**Kumpulan Latihan**.
A – Salin ulang tanpa perubahan baris-baris data, mulai dari baris yang memuat "Open the Document destination dropdown" sampai baris terakhir data, dengan kedua ujungnya ikut disalin.
B – Tuliskan lanjutan cerita tentang kenangan masa SMA itu, dimulai sesudah kalimat terakhir yang tercantum.
----- Potongan Dokumen -----
Kali ini beralih ke tingkat SMA. Apa yang seru di tingkat SMA?
Banyak banget kan? Hal yang paling sulit dilupakan, mulai berpikir tentang masa depan, banyak godaan persoalan cinta. Hihihi
SMP juga sih banyak hal lucu soal percintaan organisasi. Haha pengalaman.
Di SMA saya jauh lebih waras, tidak seperti SMP yang nakal bingitz. Pernah bolos juga sih, tapi makin logis alasannya.
1. Tidak suka sama pelajarannya
2. Ngantuk
3, Berlama-lama solat duhur
SMA juga makin sibuk dengan organisasi dan akhirnya belajar untuk lebih bertanggung jawab.
Di SMA, sosok guru banyak sekali. Hampir semuanya baik, hampir semuanya ngajar. Saya suka sekali. Teman-temannya pun pinter-pinter makin menantang untuk belajar. Tapi kok kita tetap saling contek mencontek yah?
1. Kami tidak menyontek di semua bidang pelajaran, hanya yang kami tidak paham atau bukan diri kami.
2. Kami menyontek karena takut tidak mencapai nilai standar kelulusan
3. Kami menyontek karena kami solid! Haha
Terakhir kali saya tidak menyontek hanya saat SD, pendidikan moral yang saya dapatkan di SD itu luar biasa, organisasi saat SD pun yang mengubah makhluk penjijik ini menjadi jorok! Tidak takut kotor dan mulai mudah berbaur.
----- Bahan yang Disediakan -----
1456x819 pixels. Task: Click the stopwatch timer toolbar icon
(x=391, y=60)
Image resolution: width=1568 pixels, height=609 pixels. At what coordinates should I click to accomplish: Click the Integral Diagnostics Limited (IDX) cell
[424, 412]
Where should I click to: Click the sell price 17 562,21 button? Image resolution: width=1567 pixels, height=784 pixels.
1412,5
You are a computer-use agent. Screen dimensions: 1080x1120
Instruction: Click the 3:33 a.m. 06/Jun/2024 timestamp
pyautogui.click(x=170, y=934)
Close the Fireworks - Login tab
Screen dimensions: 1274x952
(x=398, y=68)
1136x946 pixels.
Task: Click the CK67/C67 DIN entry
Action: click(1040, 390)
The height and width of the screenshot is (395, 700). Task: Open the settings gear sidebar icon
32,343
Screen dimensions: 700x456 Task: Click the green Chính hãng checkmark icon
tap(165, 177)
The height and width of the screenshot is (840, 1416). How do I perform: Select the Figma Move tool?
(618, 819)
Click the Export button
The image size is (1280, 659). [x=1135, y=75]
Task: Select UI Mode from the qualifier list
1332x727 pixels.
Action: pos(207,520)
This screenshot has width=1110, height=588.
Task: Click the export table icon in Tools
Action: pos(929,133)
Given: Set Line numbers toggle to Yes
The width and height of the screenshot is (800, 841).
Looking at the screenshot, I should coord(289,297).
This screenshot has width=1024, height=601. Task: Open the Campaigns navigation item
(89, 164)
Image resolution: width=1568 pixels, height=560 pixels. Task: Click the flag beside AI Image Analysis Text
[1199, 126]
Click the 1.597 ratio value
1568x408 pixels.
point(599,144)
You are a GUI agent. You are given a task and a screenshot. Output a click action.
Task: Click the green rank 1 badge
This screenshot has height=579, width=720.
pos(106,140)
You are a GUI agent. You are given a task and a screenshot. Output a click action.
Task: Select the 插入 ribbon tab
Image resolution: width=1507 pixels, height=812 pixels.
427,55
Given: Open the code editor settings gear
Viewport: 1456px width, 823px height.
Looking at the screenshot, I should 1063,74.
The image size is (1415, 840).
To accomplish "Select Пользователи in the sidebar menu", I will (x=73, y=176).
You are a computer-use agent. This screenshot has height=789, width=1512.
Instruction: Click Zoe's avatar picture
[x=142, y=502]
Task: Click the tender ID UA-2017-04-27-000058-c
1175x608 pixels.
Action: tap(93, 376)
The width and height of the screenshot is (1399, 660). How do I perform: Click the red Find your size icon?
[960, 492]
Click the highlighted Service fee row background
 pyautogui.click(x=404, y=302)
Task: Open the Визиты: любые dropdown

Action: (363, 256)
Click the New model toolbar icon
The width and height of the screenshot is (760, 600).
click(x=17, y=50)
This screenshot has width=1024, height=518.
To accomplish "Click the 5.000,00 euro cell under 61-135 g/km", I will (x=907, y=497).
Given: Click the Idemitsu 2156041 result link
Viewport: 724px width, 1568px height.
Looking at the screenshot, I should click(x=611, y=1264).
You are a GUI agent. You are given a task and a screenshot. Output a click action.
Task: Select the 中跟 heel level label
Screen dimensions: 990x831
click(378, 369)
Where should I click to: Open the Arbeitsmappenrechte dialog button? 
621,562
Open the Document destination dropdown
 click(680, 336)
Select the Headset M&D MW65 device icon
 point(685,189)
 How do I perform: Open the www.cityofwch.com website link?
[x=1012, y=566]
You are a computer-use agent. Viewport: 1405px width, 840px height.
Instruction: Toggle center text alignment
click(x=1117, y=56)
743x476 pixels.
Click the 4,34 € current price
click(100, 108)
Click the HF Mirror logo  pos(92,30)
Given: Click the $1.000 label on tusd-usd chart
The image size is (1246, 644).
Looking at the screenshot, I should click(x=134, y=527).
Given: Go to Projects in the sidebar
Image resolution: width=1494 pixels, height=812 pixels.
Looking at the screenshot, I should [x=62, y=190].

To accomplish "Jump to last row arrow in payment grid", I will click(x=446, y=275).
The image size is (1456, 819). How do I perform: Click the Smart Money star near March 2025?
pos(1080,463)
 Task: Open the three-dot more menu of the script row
-----
**Jawaban Tiap Tugas**.
A –
Open the Document destination dropdown
 click(680, 336)
Select the Headset M&D MW65 device icon
 point(685,189)
 How do I perform: Open the www.cityofwch.com website link?
[x=1012, y=566]
You are a computer-use agent. Viewport: 1405px width, 840px height.
Instruction: Toggle center text alignment
click(x=1117, y=56)
743x476 pixels.
Click the 4,34 € current price
click(100, 108)
Click the HF Mirror logo  pos(92,30)
Given: Click the $1.000 label on tusd-usd chart
The image size is (1246, 644).
Looking at the screenshot, I should click(x=134, y=527).
Given: Go to Projects in the sidebar
Image resolution: width=1494 pixels, height=812 pixels.
Looking at the screenshot, I should [x=62, y=190].

To accomplish "Jump to last row arrow in payment grid", I will click(x=446, y=275).
The image size is (1456, 819). How do I perform: Click the Smart Money star near March 2025?
pos(1080,463)
 Task: Open the three-dot more menu of the script row

B –
Hanya saja itu tidak bertahan lama, godaan menyontek luar biasa saat SMP. Kadang saya berpikir, memangnya belajar susah yah? Teman SMP saya ada yang menyontek dalam segala hal. Saya bingung, mau jadi apa? Kalau tidak di kasi contekan sudahlah kita dimusuhi, dibuli, dianggap sok pintar, pelit, dan lain sebagainya.
Menyontek dihalalkan sesama teman, sebagai tolak ukur berbagi. Hasilnya apa? Sama-sama sukses. Haha
Hanya saja, walaupun persoalan PR pun kita menyontek. Berarti kita dirumah memang tidak mengerjakan PR!
Eitss, tunggu dulu, saya hanya menyontek PR Fisika (selalu), Kimia (kadang), dan Matematika (Kadang). Oke FIX!!
Sistem seperti memaksa, tidak mengenali potensi kita. Mau jadi apa sih sebenanrnya kita? Mereka yang menonjol di olahraga dianggap bodoh di kelas, yang menonjol di kelas dianggap bodoh olahraga, dan yang sibuk organisasi dianggap hanya pintar ngomong. Iyakah?
Ada juga yang bisa balance.
Anggapan itu sebenanrnya potensi.
Ada pula istilah begini
"Anak IPS itu nakal!"
Jurusan di SMA di bagi dua, ada IPA dan IPS. Anak IPA adalah anak-anak pintar yang baik. Taik!
Saya anak IPA, main kartu setiap di kelas, pernah bolos, ada teman yang hobinya pacaran terus di sekolah, anak IPA!!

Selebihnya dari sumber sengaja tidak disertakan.